(Beginning of Data for this task)

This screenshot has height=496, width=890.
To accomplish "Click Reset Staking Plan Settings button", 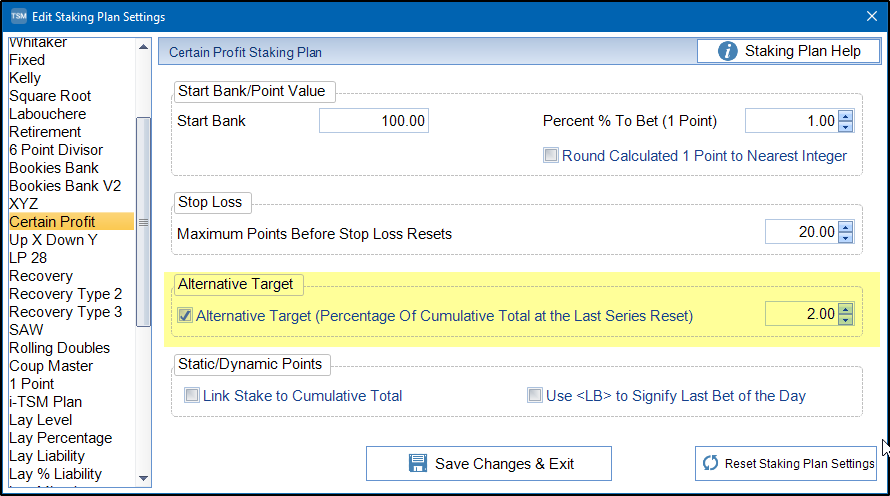I will [x=787, y=463].
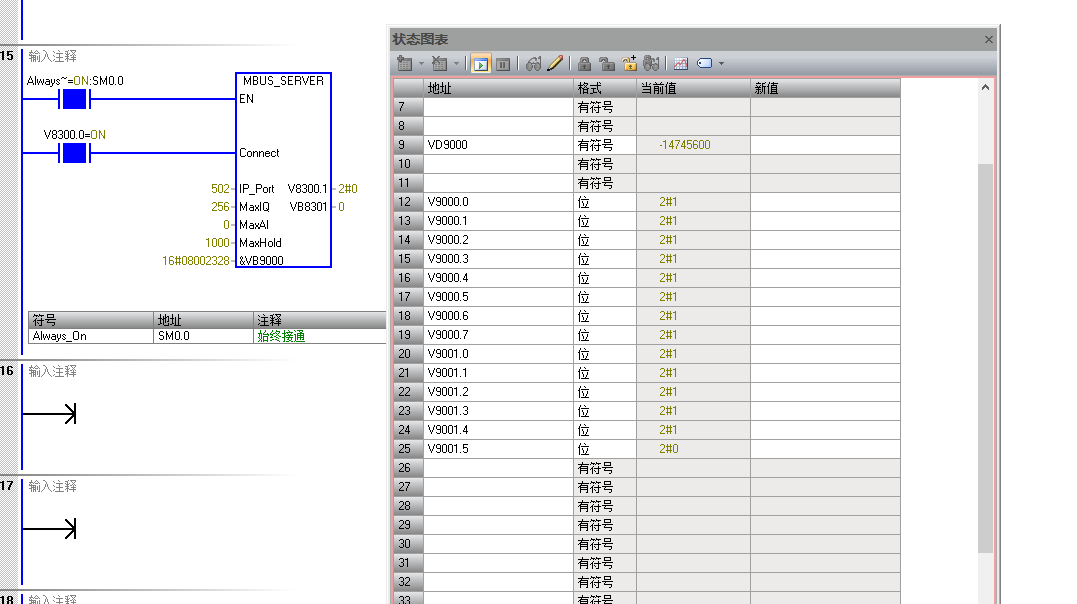The image size is (1077, 604).
Task: Click the unforce open-lock icon
Action: tap(607, 63)
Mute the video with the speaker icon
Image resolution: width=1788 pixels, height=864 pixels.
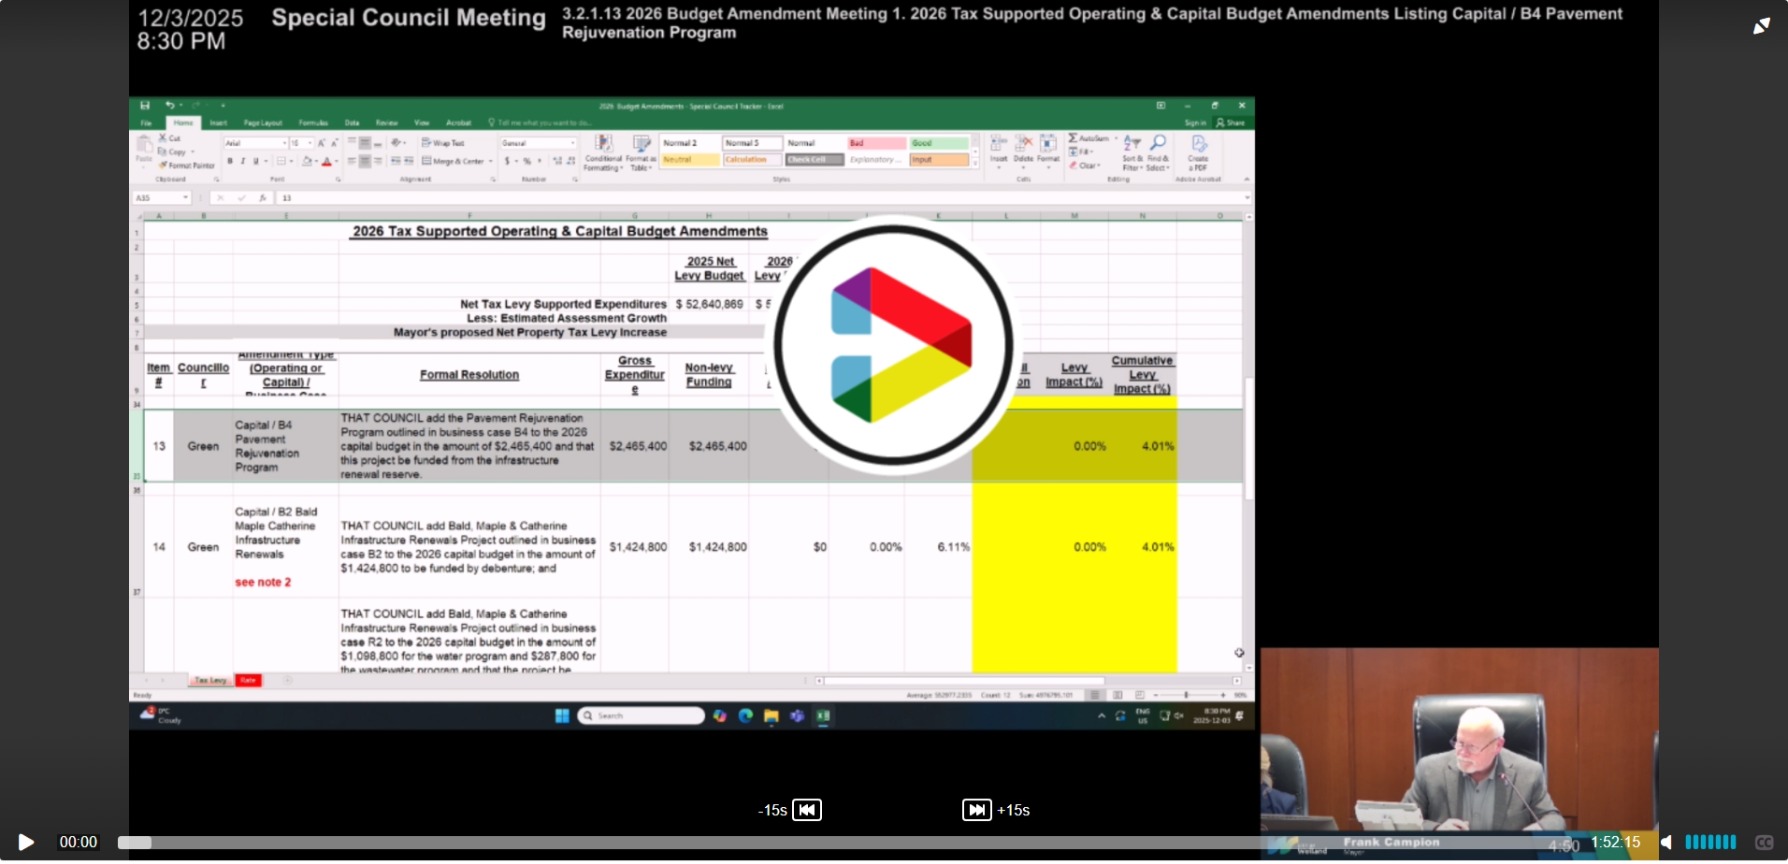coord(1666,842)
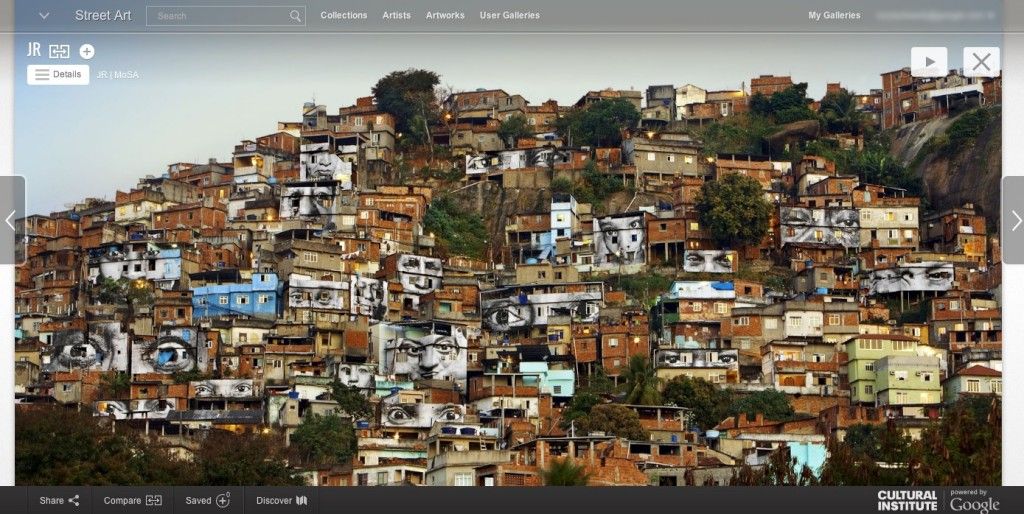Go to next artwork with right arrow
1024x514 pixels.
coord(1014,220)
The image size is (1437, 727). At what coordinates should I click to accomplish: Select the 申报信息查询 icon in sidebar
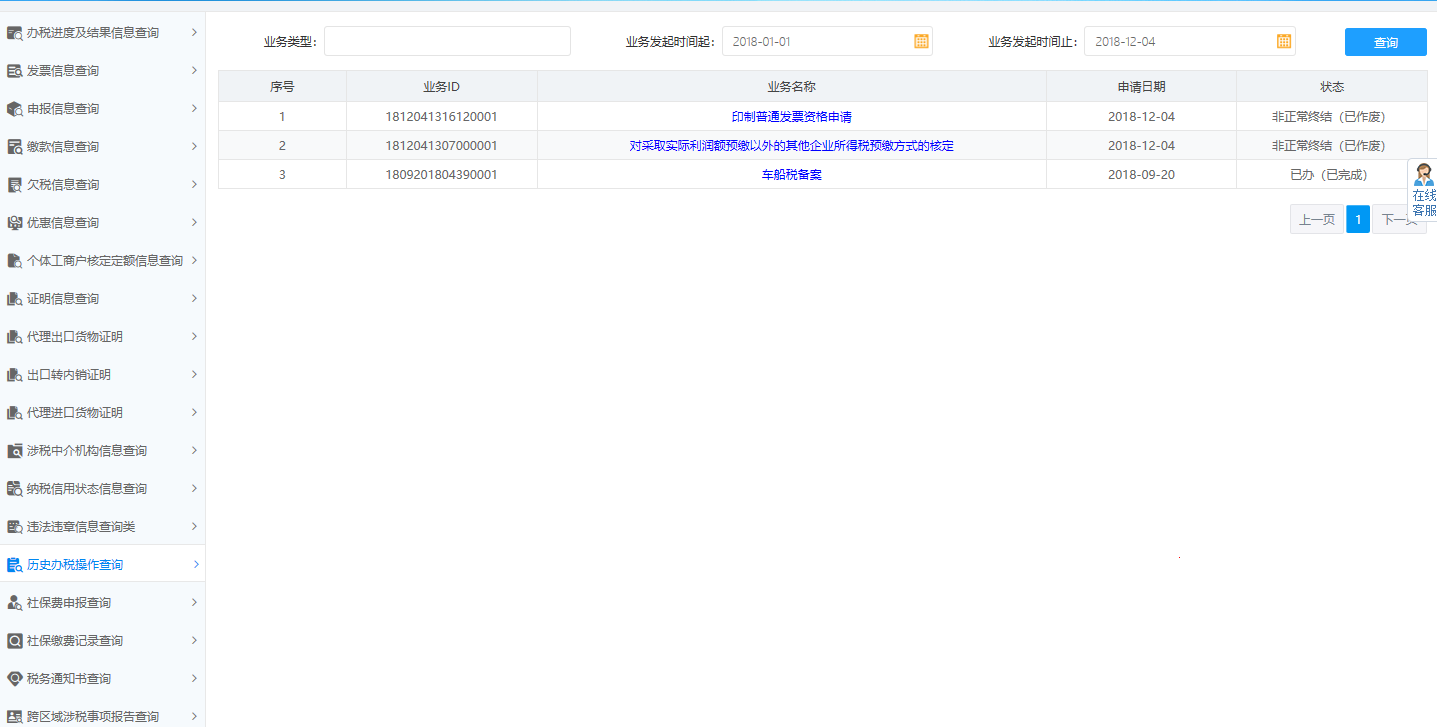[x=14, y=108]
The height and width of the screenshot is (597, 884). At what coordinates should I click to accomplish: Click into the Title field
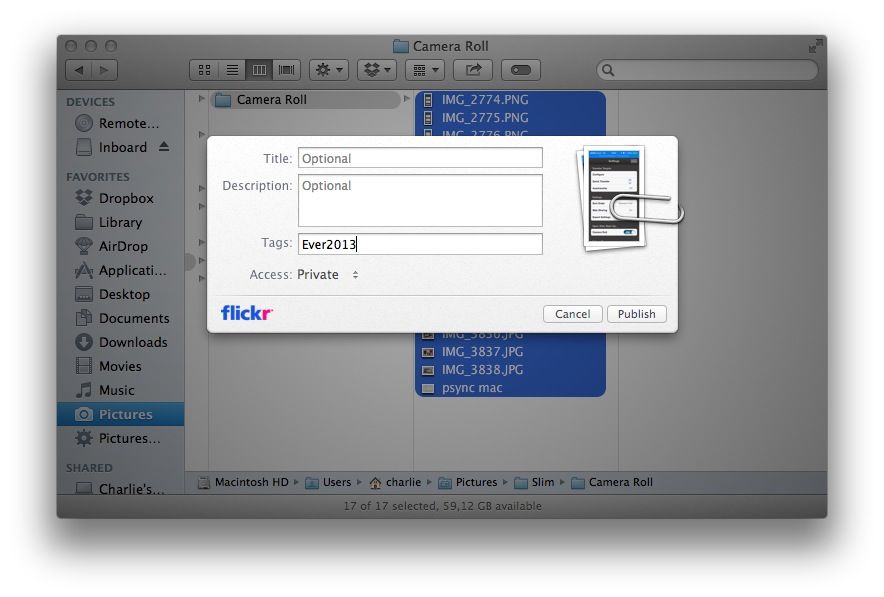[420, 158]
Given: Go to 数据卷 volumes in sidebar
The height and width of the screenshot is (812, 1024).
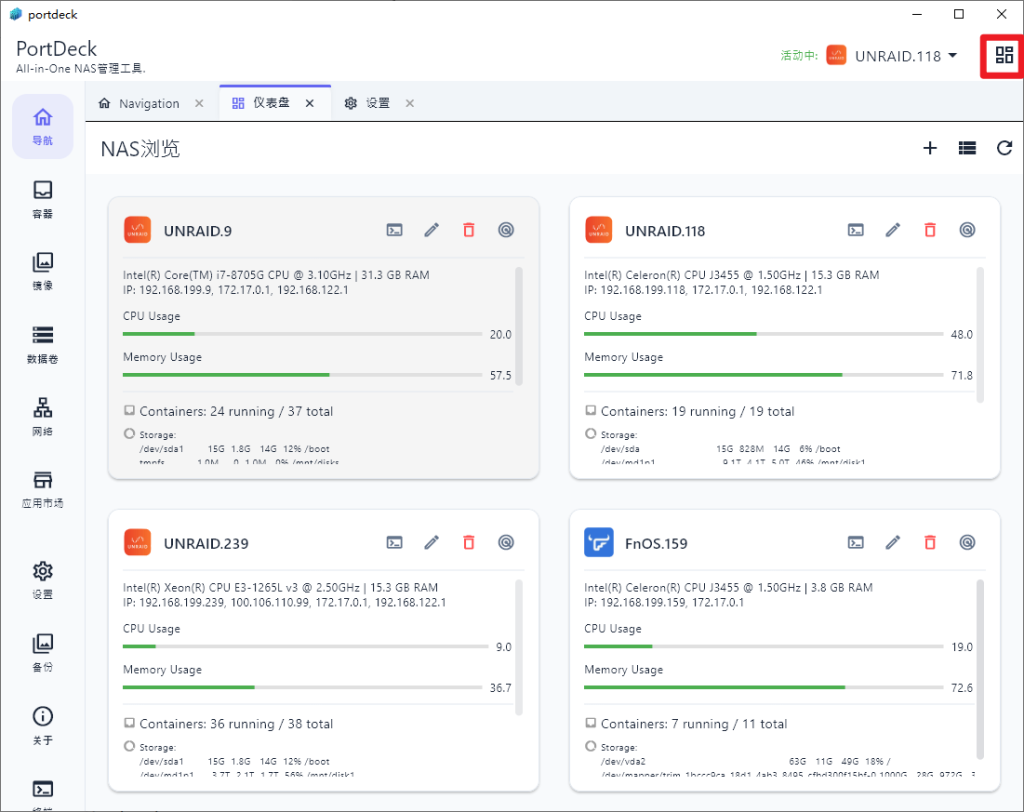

(End of Data for this task)

Goal of the exercise:
Return nothing except the lines from the one containing "The height and width of the screenshot is (597, 884)." through the final line of the data, copied exactly. Leave out all pictures.

Written response:
The height and width of the screenshot is (597, 884). At what coordinates should I click to accomplish: Click into the Title field
[420, 158]
Given: Go to 数据卷 volumes in sidebar
The height and width of the screenshot is (812, 1024).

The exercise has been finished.